U kunt onderdelen in het model inkorten. Als u dat doet wordt de werkelijke lengte van het onderdeel in de tekening verminderd.

  1. Dubbelklik op een onderdeel om de onderdeeleigenschappen in het eigenschappenpaneel te openen.
  2. Ga naar het tabblad Vervorming.
  3. Definieer in het vak Inkorten de mate van inkorten.
  4. Klik op Wijzigen.

Bij het maken van tekeningen kort Tekla Structures de werkelijke lengte van het onderdeel in met de waarde die is gedefinieerd in het vak Inkorten.
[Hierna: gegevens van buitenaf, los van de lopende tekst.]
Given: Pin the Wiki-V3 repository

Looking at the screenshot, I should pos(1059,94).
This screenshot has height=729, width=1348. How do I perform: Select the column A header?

Inkorten wordt rechtlijnig toegepast langs de lengte in tekeningen.

Tip:

Als u de maatlijnen van het ingekorte onderdeel correct in de tekeningen wilt weergeven, stelt u Niet gedeformeerd in op Ja op het tabblad Attributen in het paneel Maken aanzicht in tekeningeigenschappen. Raadpleeg voor meer informatie over niet-vervormde onderdelen in tekeningen De vervorming vervormde onderdelen in tekeningen opheffen.

Een onderdeel in het model verlengen

U kunt onderdelen in het model verlengen. Als u dat doet, wordt de werkelijke lengte van het onderdeel in de tekening vergroot.

Als u een betonnen onderdeel in betontekeningen wilt verlengen, moet u in de onderdeeleigenschappen een negatieve waarde voor het inkorten invoeren.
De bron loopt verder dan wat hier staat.